The final Ireland & UK final bid to host UEFA EURO 2028 has been submitted today (April 12th)
The Dublin Arena (a.k.a. Aviva Stadium) and the proposed redeveloped Casement Park GAA Grounds in Belfast have been chosen as the Irish stadia for the bid to host Euro 2028.
The Gaelic Athletic Association had approved Casementy and Croke Park for the bid but the Dublin GAA venue is not included in the final proposal which has been submitted to UEFA.
Wembley, St James’ Park, Villa Park, Tottenham Hotspur Stadium, the City of Manchester Stadium and the new Everton Stadium are the English venues included.
The National Stadium of Wales in Cardiff and Hampden Park, Glasgow complete the list ahead of UEFA’s final decision which will be made in September.
The proposed host cities and 10 stadia across the five partner Associations are (gross capacity order):
London – Wembley Stadium (90,652)
Cardiff – National Stadium of Wales (73,952)
London – Tottenham Hotspur Stadium (62,322)
Manchester – City of Manchester Stadium (61,000)
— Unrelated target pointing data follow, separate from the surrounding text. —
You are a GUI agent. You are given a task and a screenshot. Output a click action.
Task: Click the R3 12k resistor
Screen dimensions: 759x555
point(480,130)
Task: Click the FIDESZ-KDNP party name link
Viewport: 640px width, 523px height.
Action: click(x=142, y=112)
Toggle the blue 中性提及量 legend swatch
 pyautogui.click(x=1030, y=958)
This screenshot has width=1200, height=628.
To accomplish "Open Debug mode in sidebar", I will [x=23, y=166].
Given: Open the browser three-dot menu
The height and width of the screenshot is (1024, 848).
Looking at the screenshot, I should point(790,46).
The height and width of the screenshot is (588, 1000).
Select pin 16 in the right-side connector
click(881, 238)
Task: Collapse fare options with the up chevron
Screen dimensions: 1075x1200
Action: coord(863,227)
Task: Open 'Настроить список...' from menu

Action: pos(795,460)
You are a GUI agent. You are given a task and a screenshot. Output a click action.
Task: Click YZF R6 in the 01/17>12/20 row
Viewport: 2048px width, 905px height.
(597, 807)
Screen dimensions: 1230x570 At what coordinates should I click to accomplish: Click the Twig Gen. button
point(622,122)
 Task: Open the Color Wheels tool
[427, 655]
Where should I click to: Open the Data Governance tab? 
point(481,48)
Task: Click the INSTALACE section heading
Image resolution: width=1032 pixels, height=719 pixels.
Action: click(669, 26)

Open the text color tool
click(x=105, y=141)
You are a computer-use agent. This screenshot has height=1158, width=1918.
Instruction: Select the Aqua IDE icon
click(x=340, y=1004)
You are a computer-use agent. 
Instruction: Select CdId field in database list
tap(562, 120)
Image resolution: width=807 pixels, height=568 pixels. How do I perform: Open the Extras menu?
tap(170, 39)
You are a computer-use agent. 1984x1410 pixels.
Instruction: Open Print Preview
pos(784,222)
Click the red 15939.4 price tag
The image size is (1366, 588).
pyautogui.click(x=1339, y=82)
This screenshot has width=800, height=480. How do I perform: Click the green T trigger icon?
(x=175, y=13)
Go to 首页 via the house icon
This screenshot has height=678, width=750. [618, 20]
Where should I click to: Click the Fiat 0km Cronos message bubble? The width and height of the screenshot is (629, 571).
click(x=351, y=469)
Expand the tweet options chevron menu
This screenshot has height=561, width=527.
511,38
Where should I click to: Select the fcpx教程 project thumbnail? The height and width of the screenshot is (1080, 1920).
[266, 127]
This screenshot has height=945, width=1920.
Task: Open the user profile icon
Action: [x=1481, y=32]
Liverpool – Everton Stadium (52,679)
Newcastle – St James’ Park (52,305)
Birmingham – Villa Park (52,190)
Glasgow – Hampden Park (52,032)
Dublin – Dublin Arena (51,711)
Belfast – Casement Park (34,500)
Almost three million tournament tickets available – more than any previous UEFA EURO
Average stadia capacity of 58,000 so more fans than ever before will attend matches
Matches hosted around our nations and regions to reach as many communities as possible
Our bid also places sustainability and good governance practice as top priorities:
To mark the bid submission moment, the Captains of our men’s national football teams showed their support for the Ireland & UK bid:
1. Séamus Coleman, Ireland
2. Harry Kane, England
3. Steven Davis, Northern Ireland
4. Andy Robertson, Scotland
5. Aaron Ramsey, Wales
The FAI predict UEFA EURO 2028 will generate cumulative socio-economic benefits of up to €3 billion (£2.6 billion) for our nations, €241 million of which will be generated in Ireland*
A €51 million (£45 million) legacy fund will be invested to develop football and create additional legacies for grassroots football
The tournament will help create positive long-term community impact through volunteering, tourism and other training opportunities that provide people with skills for life
An Taoiseach, Leo Varadkar, said:
“I am happy that the Government has agreed to support the Ireland and UK joint bid for UEFA EURO 2028. This tournament represents a huge opportunity for Ireland to welcome Europe and the world to our shores, to display our world-class facilities and to host an event that benefits all. It is also an opportunity to ensure long-lasting benefits for League of Ireland, local and youth football.
I am particularly pleased that the collaborative effort has worked well and has served to strengthen ties with our partners, north-south and east-west.”